BEGIN INFORMATION PROVIDED
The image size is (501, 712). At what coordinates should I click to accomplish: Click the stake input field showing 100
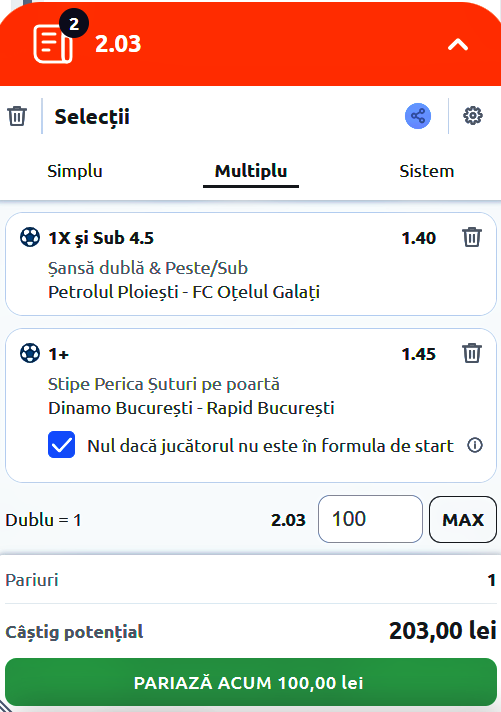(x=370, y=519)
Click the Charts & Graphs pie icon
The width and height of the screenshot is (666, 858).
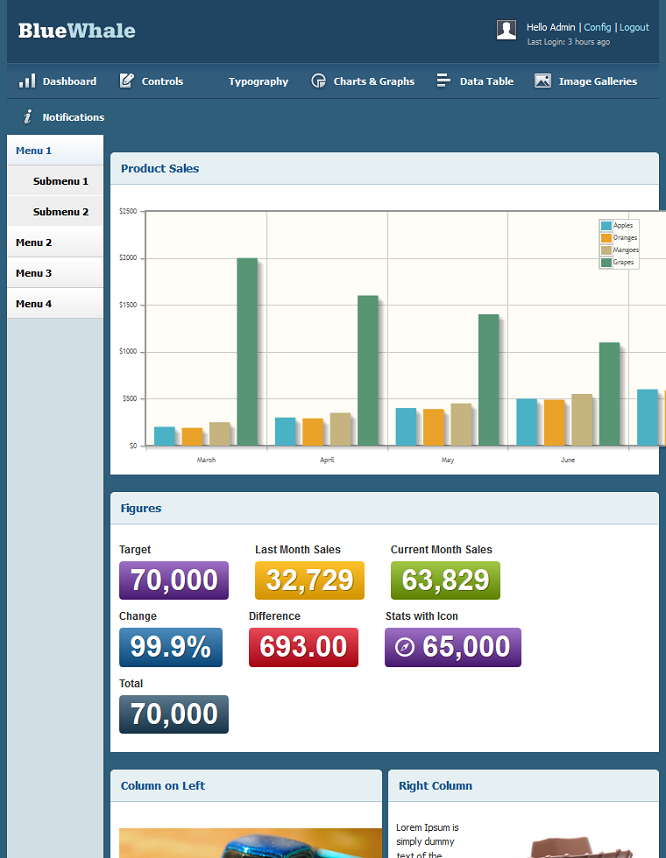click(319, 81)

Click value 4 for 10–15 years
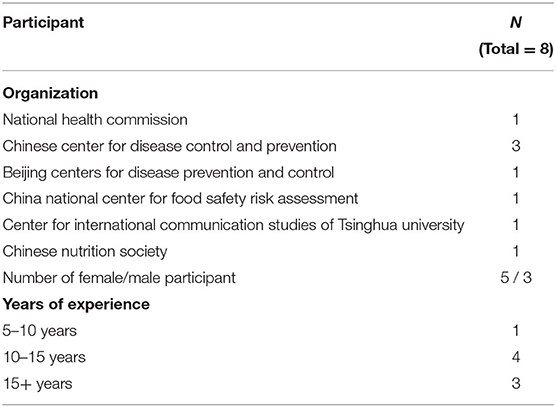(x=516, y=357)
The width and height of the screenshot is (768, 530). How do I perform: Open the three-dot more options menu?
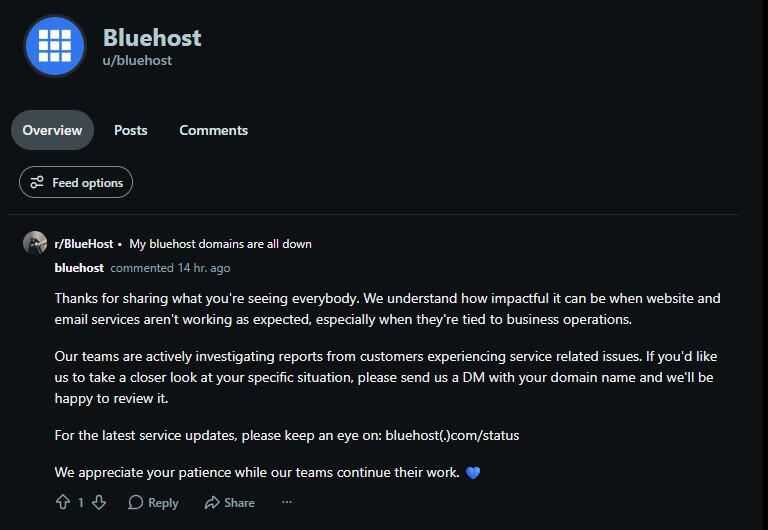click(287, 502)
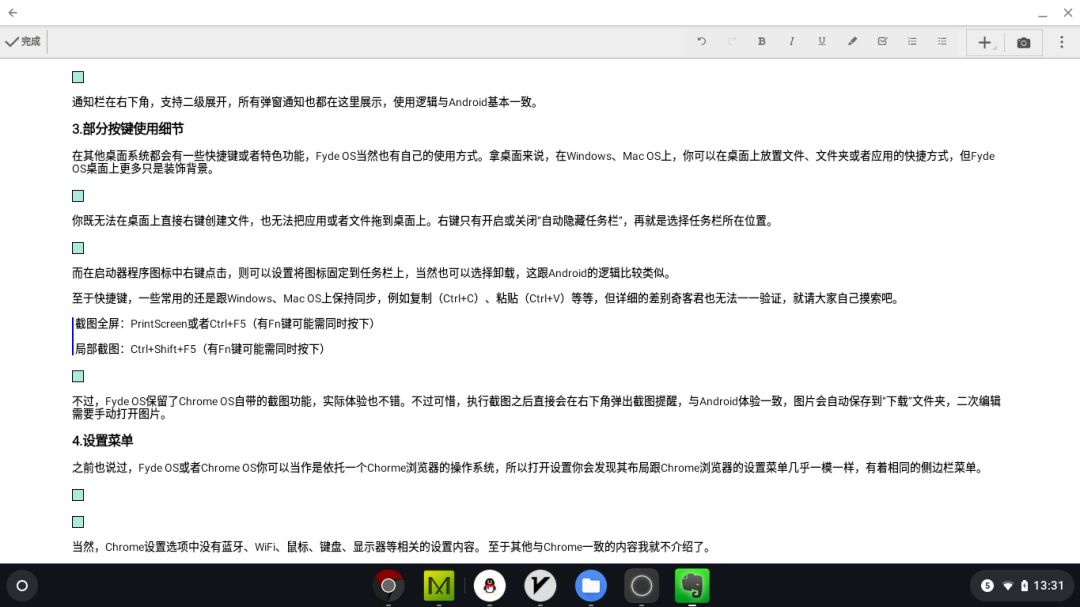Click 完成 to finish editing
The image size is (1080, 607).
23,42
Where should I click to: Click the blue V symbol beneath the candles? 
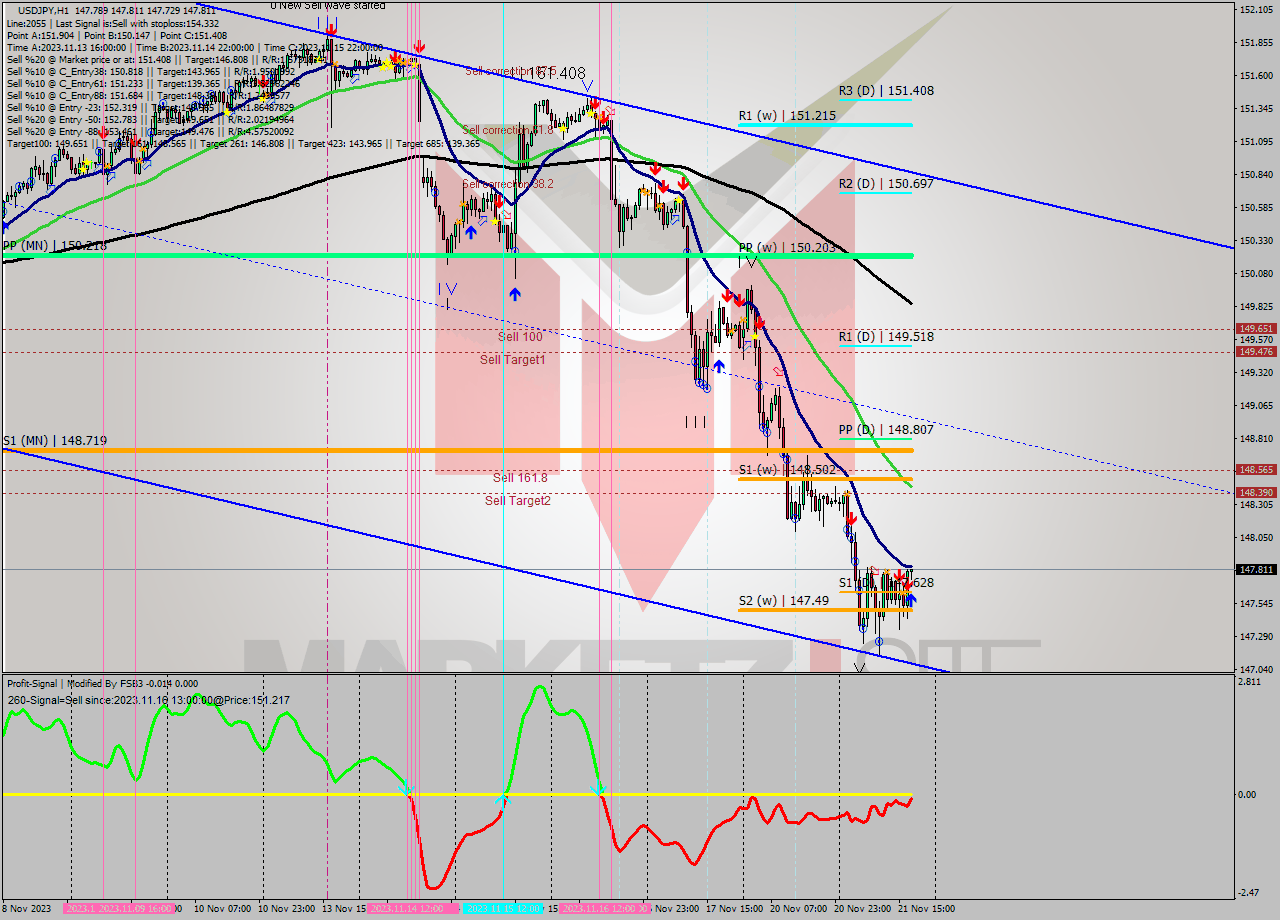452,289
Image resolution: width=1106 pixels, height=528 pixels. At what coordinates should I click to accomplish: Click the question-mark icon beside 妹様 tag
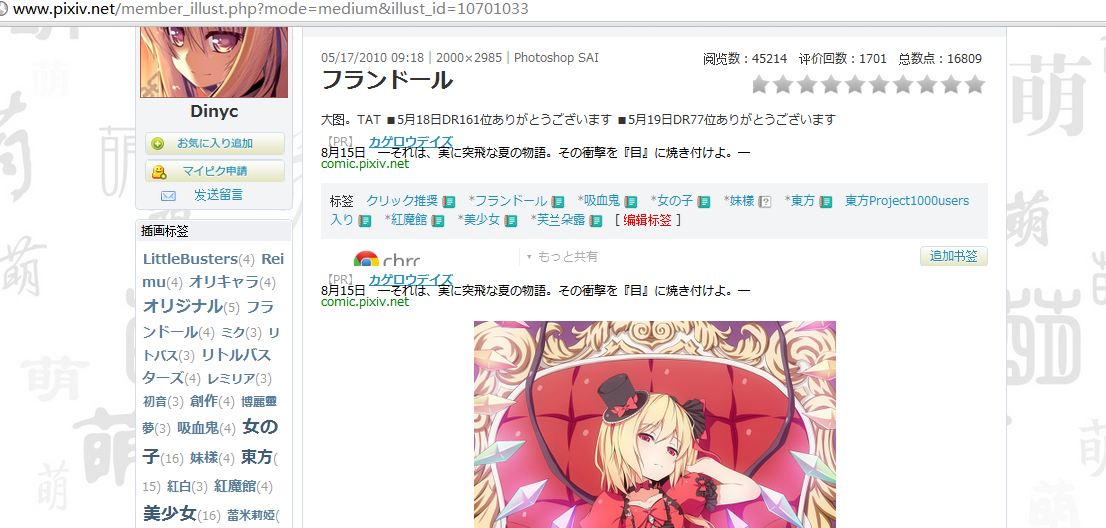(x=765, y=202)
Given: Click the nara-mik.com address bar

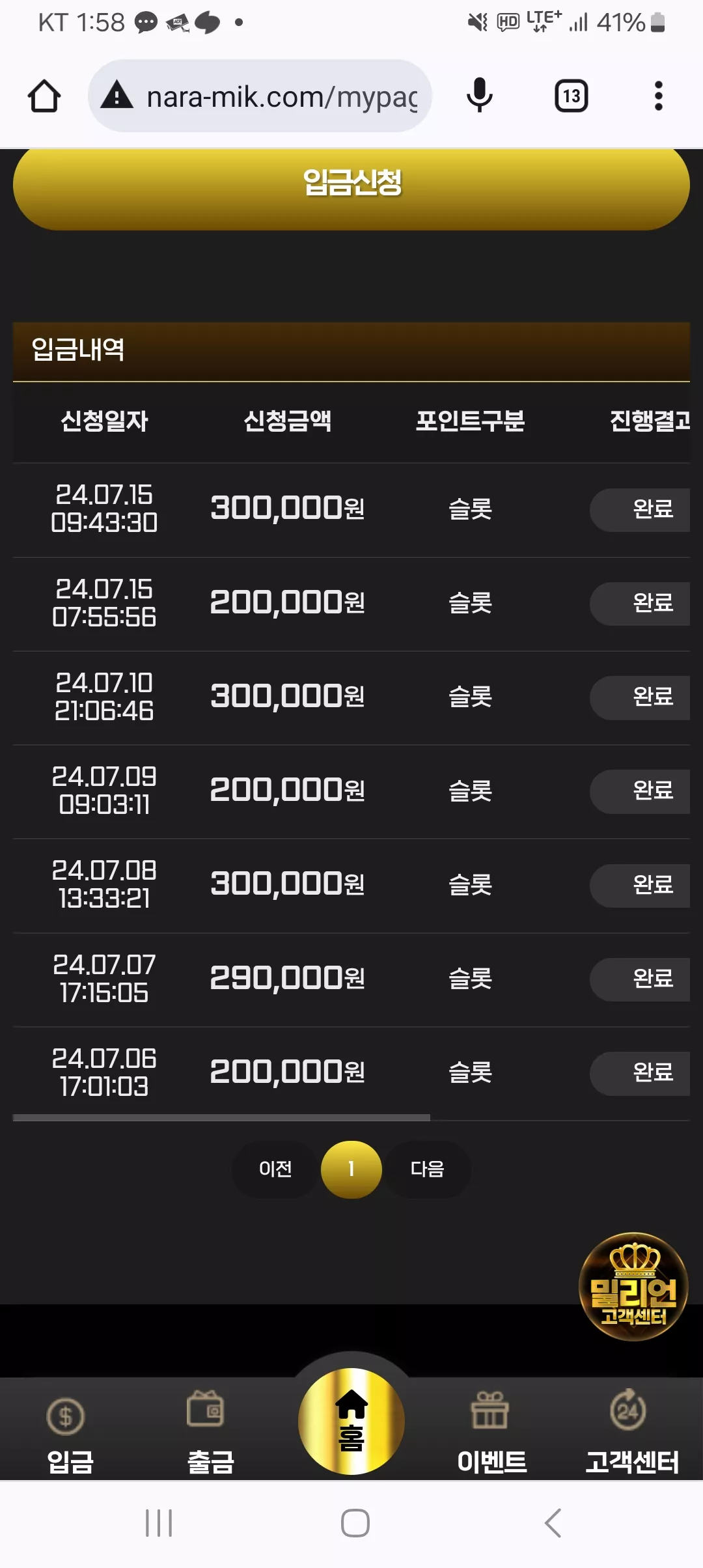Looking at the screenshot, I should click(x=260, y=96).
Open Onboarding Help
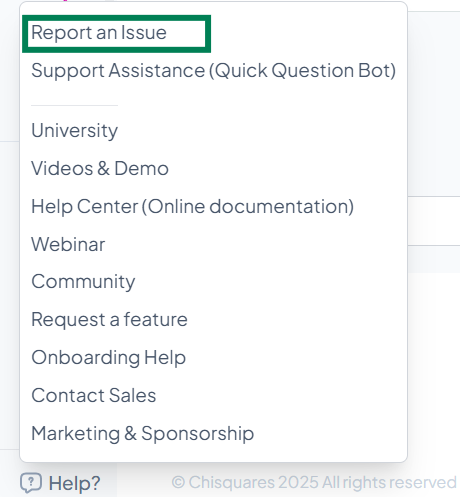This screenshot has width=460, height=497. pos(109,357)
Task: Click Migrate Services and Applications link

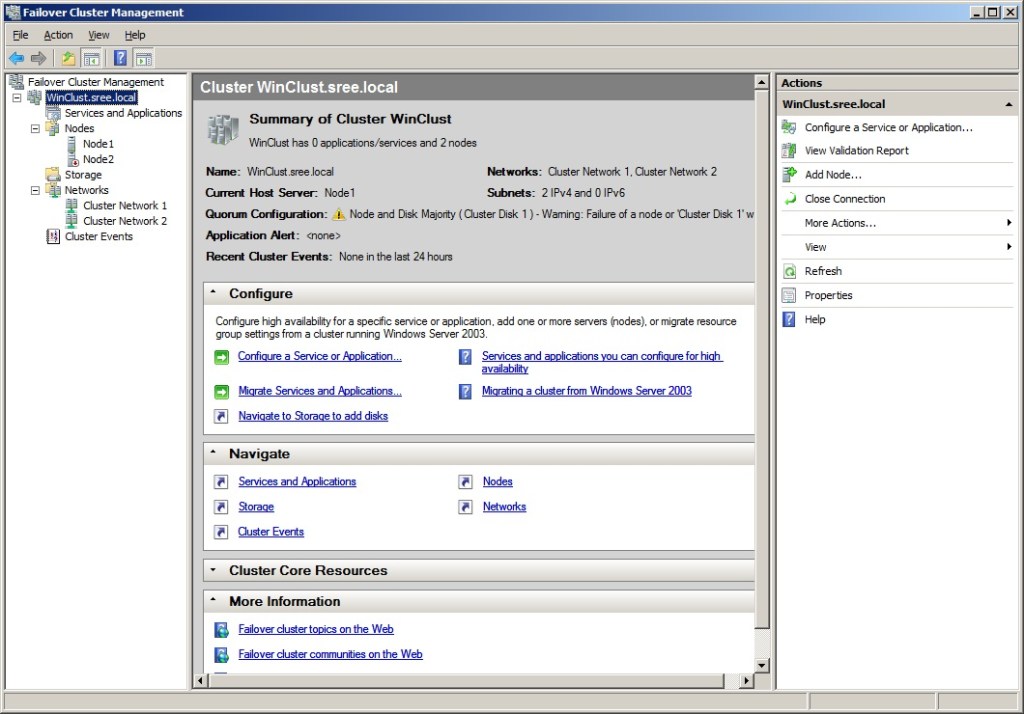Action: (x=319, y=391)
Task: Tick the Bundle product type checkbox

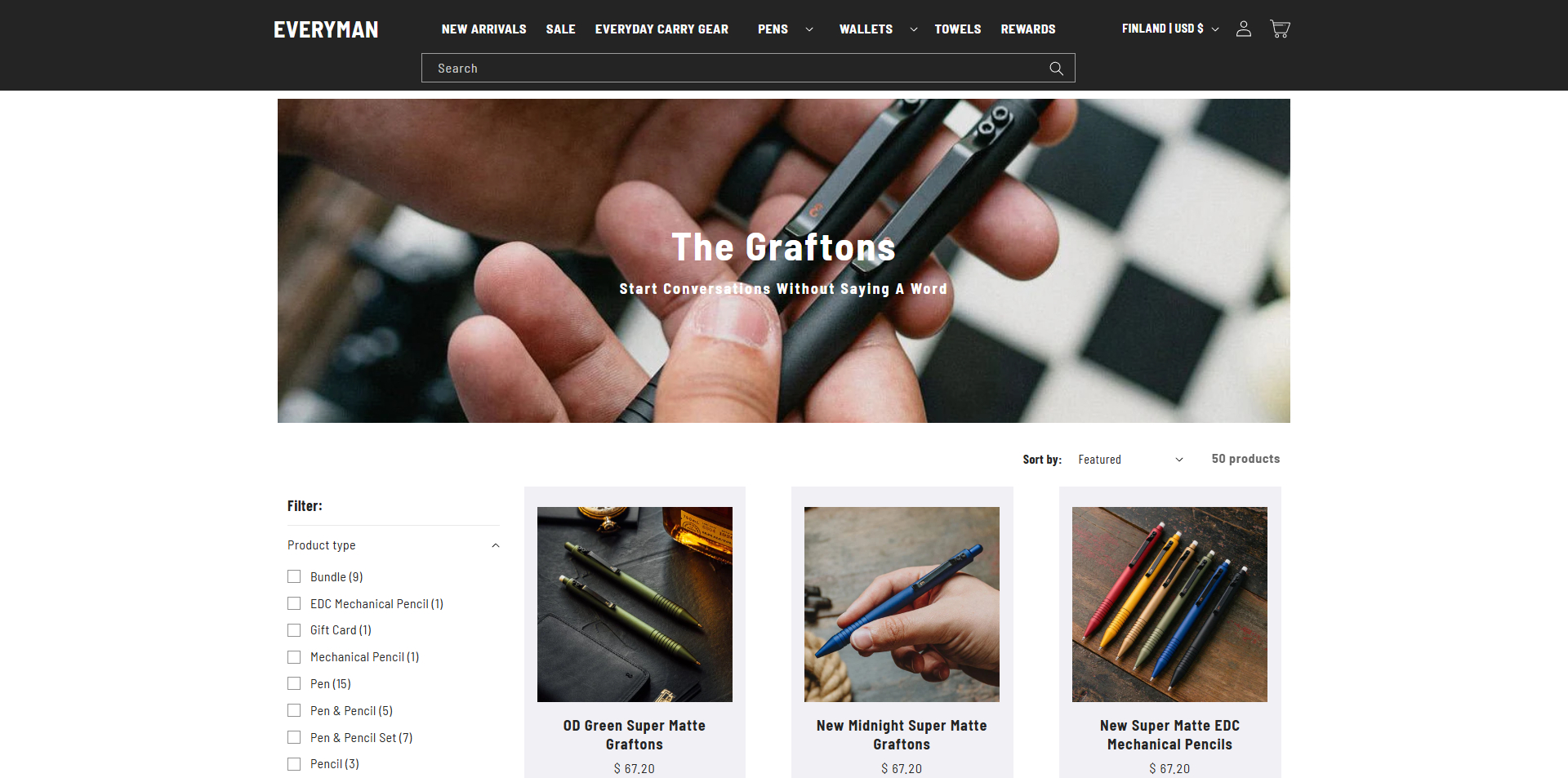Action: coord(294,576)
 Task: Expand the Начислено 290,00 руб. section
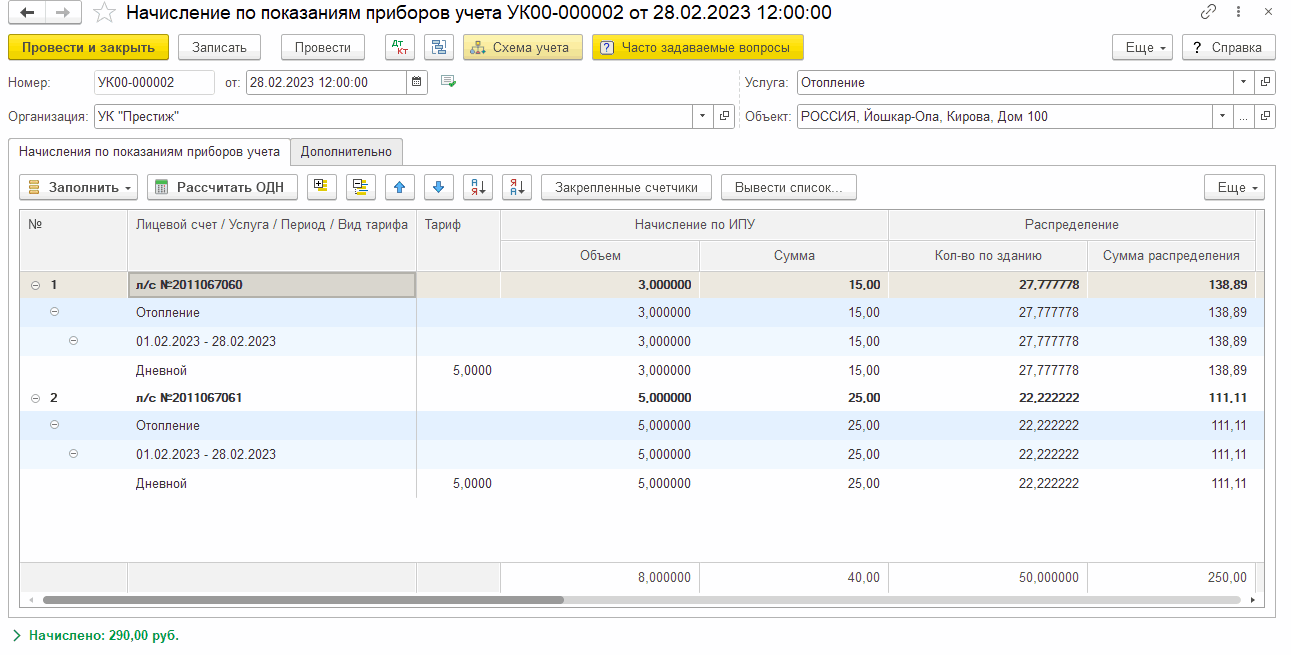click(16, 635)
END INFORMATION PROVIDED
— YOUR INSTRUCTIONS —
With the pictures left aside, set down each entry above exactly as it stands.

— REPLY —
The image size is (501, 712). At what coordinates should I click to accomplish: Click the stake input field showing 100
(x=370, y=519)
Click the Charts & Graphs pie icon
The width and height of the screenshot is (666, 858).
click(319, 81)

Click value 4 for 10–15 years
(x=516, y=357)
The width and height of the screenshot is (768, 530). How do I perform: Open the three-dot more options menu?
click(287, 502)
Click 完成 to finish editing
The image size is (1080, 607).
23,42
Where should I click to: Click the blue V symbol beneath the candles? 
452,289
Image resolution: width=1106 pixels, height=528 pixels. At what coordinates should I click to accomplish: Click the question-mark icon beside 妹様 tag
(x=765, y=202)
Given: Click the nara-mik.com address bar

Looking at the screenshot, I should click(x=260, y=96).
Open Onboarding Help
This screenshot has width=460, height=497. pos(109,357)
Task: Click Migrate Services and Applications link

Action: (x=319, y=391)
Task: Tick the Bundle product type checkbox

Action: coord(294,576)
 Task: Expand the Начислено 290,00 руб. section
click(16, 635)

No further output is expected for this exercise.